Ödev yapmanın amacı, öğrencilerin okulda öğrendikleri yeni bilgileri pekiştirerek kalıcı hale getirmek olduğunu söyleyen Ay Koleji Sınıf Öğretmeni Şerif Çetin, “Edinilen bilgi üstünde düşünülmesi, araştırma yapılması, kısa notlar tutulması kişinin yaratıcılığı için, yeni fikirler geliştirebilmesi için çok önemli. Beynimiz yeni karşılaştığı bilgiyi önce KSB (kısa süreli belek) kaydediyor.
Ek çalışma yapılmadığında çok kısa sürede KSB deki bilgi unutulmakta. Oysa edinilen yeni bilgiyi belirli aralıklarla tekrar ederek, ilgili konuda çeşitli kaynaklardan araştırma yapılıp analiz-sentez seviyesinde öğrenip pekiştirilerek USB (uzun süreli bellek) depolanması sağlanmalı. USB depolanan tüm bilgiler uzun süre unutulmuyor. İhtiyaç duyulduğunda kişi depolanan bilgiyi geri çağırıp kullanabiliyor. Ödev yapmanın temel amaçlarından birisi de bu” dedi.
“Öğretmenler sadece bilgi kaynağı değil, yönlendirici ve kaynağa ulaştıran kişi olarak rolünü güçlendirmeli”

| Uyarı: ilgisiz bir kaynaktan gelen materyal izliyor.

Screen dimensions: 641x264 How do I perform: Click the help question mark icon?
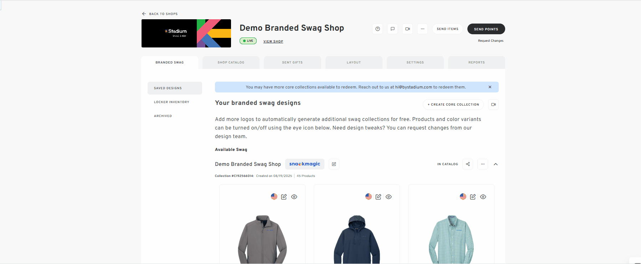coord(378,29)
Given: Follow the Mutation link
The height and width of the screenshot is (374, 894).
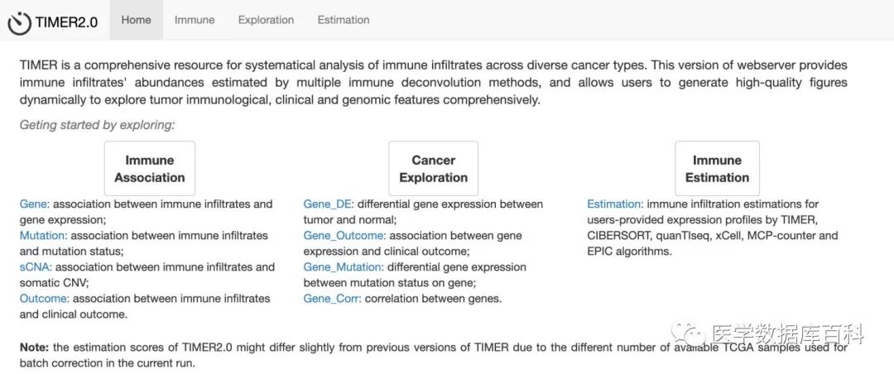Looking at the screenshot, I should pyautogui.click(x=42, y=235).
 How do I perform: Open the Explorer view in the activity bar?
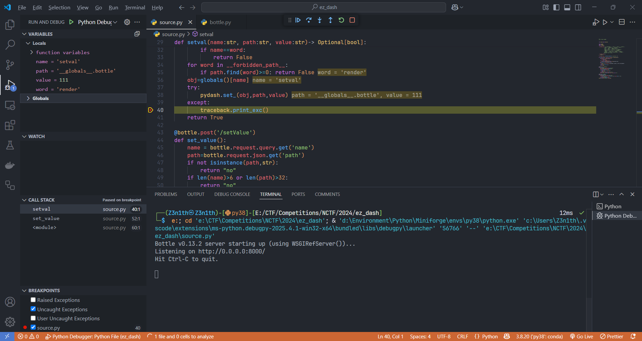pos(10,25)
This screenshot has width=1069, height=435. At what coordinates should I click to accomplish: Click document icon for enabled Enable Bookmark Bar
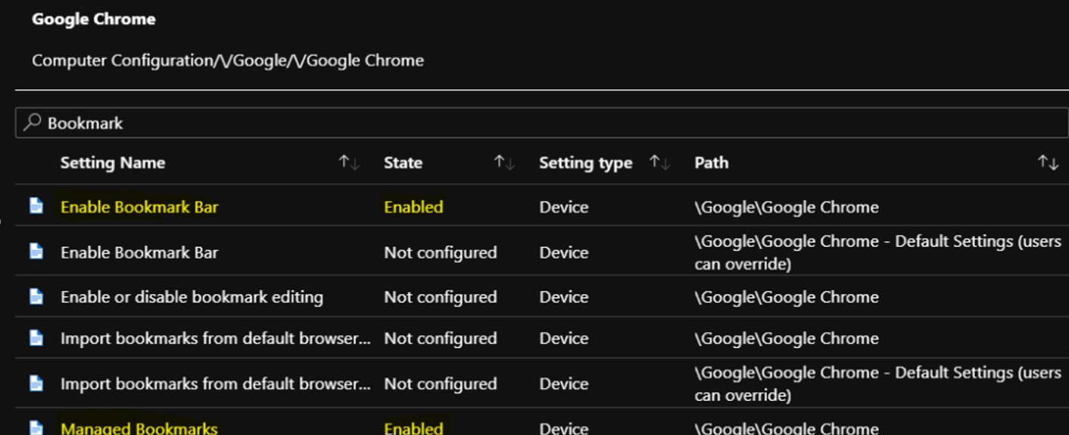click(36, 207)
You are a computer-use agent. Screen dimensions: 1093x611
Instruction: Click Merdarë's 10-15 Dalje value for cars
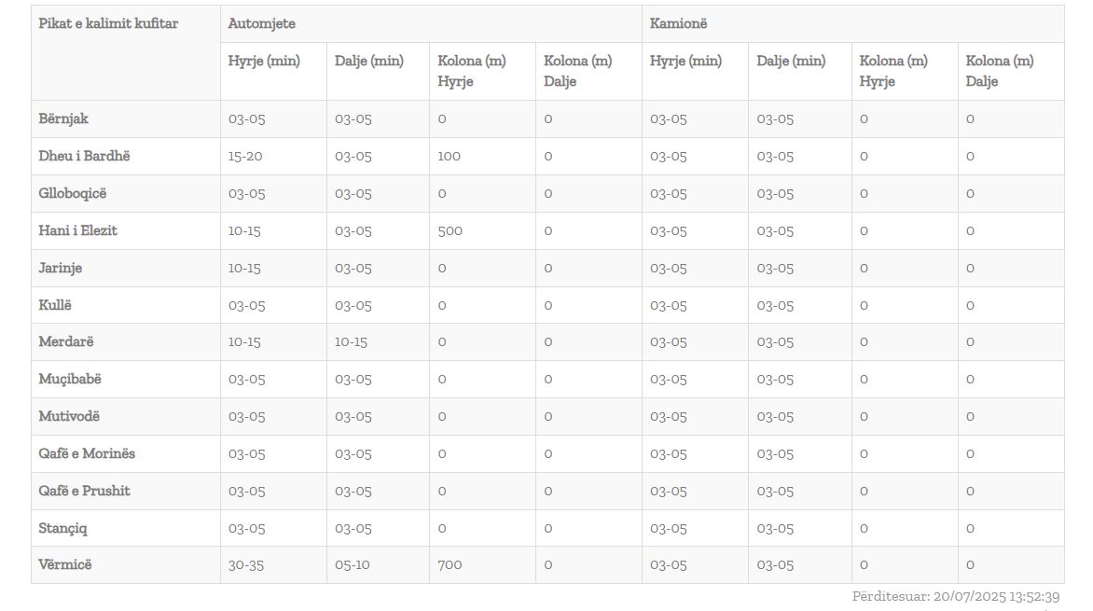(x=351, y=341)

Ödev yapma alışkanlıklarını öğretmenlerin iyi analiz etmesi gerektiğini belirten Şerif Çetin; “Teknolojinin hızla evrim geçirdiği günümüzde, öğrencilerimizin ödev yapma alışkanlıklarındaki köklü değişimleri yakından takip etmek gerekiyor. Özellikle ChatGPT gibi yapay zeka tabanlı dil modelleri, öğrencilere bilgiye hızlı erişim ve etkileşimli öğrenme imkanları sunuyor. Ancak bu avantajlar, öğrencilerin araştırma ve öğrenme becerilerini geliştirmek yerine, kolay ve hızlı çözümlere yönelmelerine neden oluyor.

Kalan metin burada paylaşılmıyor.